**Given problem**
Reproduce every one of the lines below without any change, from the first through the last.

**Stored records**
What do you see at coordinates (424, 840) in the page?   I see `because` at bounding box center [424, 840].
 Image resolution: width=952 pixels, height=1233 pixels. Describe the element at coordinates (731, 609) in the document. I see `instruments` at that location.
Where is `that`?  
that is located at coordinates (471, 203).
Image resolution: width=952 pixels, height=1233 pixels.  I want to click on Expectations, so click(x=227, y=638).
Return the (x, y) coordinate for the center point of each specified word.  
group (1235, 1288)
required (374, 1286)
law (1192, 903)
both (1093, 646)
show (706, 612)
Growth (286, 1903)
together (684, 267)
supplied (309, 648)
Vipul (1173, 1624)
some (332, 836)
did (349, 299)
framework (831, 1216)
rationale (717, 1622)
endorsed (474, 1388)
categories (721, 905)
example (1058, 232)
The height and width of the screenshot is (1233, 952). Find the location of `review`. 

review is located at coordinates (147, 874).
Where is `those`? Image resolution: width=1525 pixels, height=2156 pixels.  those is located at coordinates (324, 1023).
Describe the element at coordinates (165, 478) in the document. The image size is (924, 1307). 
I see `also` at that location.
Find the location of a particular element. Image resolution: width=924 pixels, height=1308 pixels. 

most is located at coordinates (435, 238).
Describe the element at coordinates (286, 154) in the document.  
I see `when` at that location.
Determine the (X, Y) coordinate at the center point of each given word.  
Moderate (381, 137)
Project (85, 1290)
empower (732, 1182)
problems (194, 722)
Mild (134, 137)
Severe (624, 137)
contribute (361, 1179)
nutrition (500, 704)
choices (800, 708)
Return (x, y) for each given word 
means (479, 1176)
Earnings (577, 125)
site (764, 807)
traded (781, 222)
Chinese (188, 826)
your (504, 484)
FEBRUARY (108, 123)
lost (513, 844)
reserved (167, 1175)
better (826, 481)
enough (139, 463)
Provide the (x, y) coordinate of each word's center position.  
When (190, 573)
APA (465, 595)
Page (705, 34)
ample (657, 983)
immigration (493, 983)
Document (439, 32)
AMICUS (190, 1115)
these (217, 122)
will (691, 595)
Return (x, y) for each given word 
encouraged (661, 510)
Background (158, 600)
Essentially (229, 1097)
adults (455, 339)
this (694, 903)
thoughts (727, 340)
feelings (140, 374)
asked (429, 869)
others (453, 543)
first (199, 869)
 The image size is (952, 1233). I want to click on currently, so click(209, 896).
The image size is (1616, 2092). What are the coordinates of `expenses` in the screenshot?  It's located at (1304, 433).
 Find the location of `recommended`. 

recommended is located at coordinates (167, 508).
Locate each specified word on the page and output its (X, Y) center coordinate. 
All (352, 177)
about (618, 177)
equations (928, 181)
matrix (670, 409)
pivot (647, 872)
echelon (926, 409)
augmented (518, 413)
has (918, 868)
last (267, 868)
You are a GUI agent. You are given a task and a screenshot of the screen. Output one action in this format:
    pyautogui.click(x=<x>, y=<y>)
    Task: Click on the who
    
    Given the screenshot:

**Output for this task**
What do you see at coordinates (424, 840) in the page?   I see `because` at bounding box center [424, 840].
 Image resolution: width=952 pixels, height=1233 pixels. Describe the element at coordinates (731, 609) in the document. I see `instruments` at that location.
Where is `that`?  
that is located at coordinates (471, 203).
Image resolution: width=952 pixels, height=1233 pixels.  I want to click on Expectations, so click(x=227, y=638).
Return the (x, y) coordinate for the center point of each specified word.  
group (1235, 1288)
required (374, 1286)
law (1192, 903)
both (1093, 646)
show (706, 612)
Growth (286, 1903)
together (684, 267)
supplied (309, 648)
Vipul (1173, 1624)
some (332, 836)
did (349, 299)
framework (831, 1216)
rationale (717, 1622)
endorsed (474, 1388)
categories (721, 905)
example (1058, 232)
The height and width of the screenshot is (1233, 952). Find the location of `review`. 

review is located at coordinates (147, 874).
Where is `those`? Image resolution: width=1525 pixels, height=2156 pixels.  those is located at coordinates (324, 1023).
Describe the element at coordinates (165, 478) in the document. The image size is (924, 1307). 
I see `also` at that location.
Find the location of a particular element. Image resolution: width=924 pixels, height=1308 pixels. 

most is located at coordinates (435, 238).
Describe the element at coordinates (286, 154) in the document.  
I see `when` at that location.
Determine the (X, Y) coordinate at the center point of each given word.  
Moderate (381, 137)
Project (85, 1290)
empower (732, 1182)
problems (194, 722)
Mild (134, 137)
Severe (624, 137)
contribute (361, 1179)
nutrition (500, 704)
choices (800, 708)
Return (x, y) for each given word 
means (479, 1176)
Earnings (577, 125)
site (764, 807)
traded (781, 222)
Chinese (188, 826)
your (504, 484)
FEBRUARY (108, 123)
lost (513, 844)
reserved (167, 1175)
better (826, 481)
enough (139, 463)
Provide the (x, y) coordinate of each word's center position.  
When (190, 573)
APA (465, 595)
Page (705, 34)
ample (657, 983)
immigration (493, 983)
Document (439, 32)
AMICUS (190, 1115)
these (217, 122)
will (691, 595)
Return (x, y) for each given word 
encouraged (661, 510)
Background (158, 600)
Essentially (229, 1097)
adults (455, 339)
this (694, 903)
thoughts (727, 340)
feelings (140, 374)
asked (429, 869)
others (453, 543)
first (199, 869)
 The image size is (952, 1233). I want to click on currently, so click(209, 896).
The image size is (1616, 2092). What are the coordinates of `expenses` in the screenshot?  It's located at (1304, 433).
 Find the location of `recommended`. 

recommended is located at coordinates (167, 508).
Locate each specified word on the page and output its (X, Y) center coordinate. 
All (352, 177)
about (618, 177)
equations (928, 181)
matrix (670, 409)
pivot (647, 872)
echelon (926, 409)
augmented (518, 413)
has (918, 868)
last (267, 868)
You are a GUI agent. You are given a task and a screenshot of the screen. Output one action in this format:
    pyautogui.click(x=<x>, y=<y>)
    Task: Click on the who
    
    Given the screenshot:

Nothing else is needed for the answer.